## Document
Ever get in one of those really rotten moods where no matter what you say or do, the entire day just gets worse minute by minute, hour by hour? Ever find yourself stewing and brooding over the petty and stupid remarks, complaints and/or demands thrown upon you when you are feeling your absolute worst? It is then that Our Lord will occasionally send us a little boost known as a consolation. Not a genie in the bottle with three wishes nor a goose that lays golden eggs, but a little respite from the ratrace, a small detour or rest-stop to allow you to catch your breath and keep things IN PERSPECTIVE. That happened to me recently. After a nearly three hour Finance Committee meeting where my blood pressure almost rivaled the nuclear incident at Three Mile Island atomic reactor plant, and weeks of haranguing criticisms and complaints over piciune and peripheral issues not related to the salvation of souls, I then got a nice email from a parishioner. I had been down the dumps all day and never expected to get any happy or positive message, at least not on that day.
He went out of his way to thank me and congratulate me on my 20th anniversary of priesthood and to express his gratitude that I have been his pastor for the past six years and that the Bishop just reassigned me for another six-year term. He thanked me on behalf of himself, his wife and his children. He expressed appreciation for the spiritual, theological, fiscal and physical care I have provided for both parishes under my care. It was so nice to read something nice for a change. It is so easy to be obsessed with the few complaints and to allow the vocal minority to cloud your view. Being a Sicilian makes it even more difficult since we never forget anything and take everything to the grave, if you know what I mean. Nevertheless, like a visit to Martha, Mary and Lazarus, even Jesus spent a little down time with people who appreciated Him and who expressed that appreciation. He did not spend 24/7 with His enemies and opponents. He did go away to pray and He did find time to relax and rejuvenate. If Our Divine Lord did that, who are we to think we can do without? Especially we priests, deacons and bishops, i.e., those of us in Holy Orders who are the public face of the Church, often bear the brunt of people's ire and anger for something WE DID NOT DO but sadly one of our colleagues did (or did not) do. The scandals only intensified the situation like cranking up the heat under the frying pan.
When you go to a restaurant and the service or the food is not up to snuff, it is easy to complain to the manager or if the service stinks, to leave a small or no tip whatsoever. We have no problem expressing our displeasure at cold soup, lukewarm coffee or if our special request to remove the onions was not observed. It is easy to identify the bad attitudes or poor service we get in public by those who serve the public. The rude teller is easy to report to the store manager. What about the good one? Why don't we make the same effort with the same zeal to identify a good worker to their boss? Why don't we make a point to tell the manager that the meal was superb and the service impeccable?

## Material provided
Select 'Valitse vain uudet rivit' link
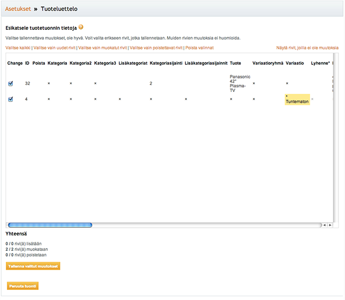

## Problems to work on
**a.** Name every kind of care that the parishioner thanked the pastor for providing, according to the reflection.
**b.** Write out the passage of the reflection that begins with "When you go" and ends after "the service impeccable?".
Draw only on the reflection, not on the material.

## Results of the exercise
**a.** spiritual, theological, fiscal, physical

**b.**
When you go to a restaurant and the service or the food is not up to snuff, it is easy to complain to the manager or if the service stinks, to leave a small or no tip whatsoever. We have no problem expressing our displeasure at cold soup, lukewarm coffee or if our special request to remove the onions was not observed. It is easy to identify the bad attitudes or poor service we get in public by those who serve the public. The rude teller is easy to report to the store manager. What about the good one? Why don't we make the same effort with the same zeal to identify a good worker to their boss? Why don't we make a point to tell the manager that the meal was superb and the service impeccable?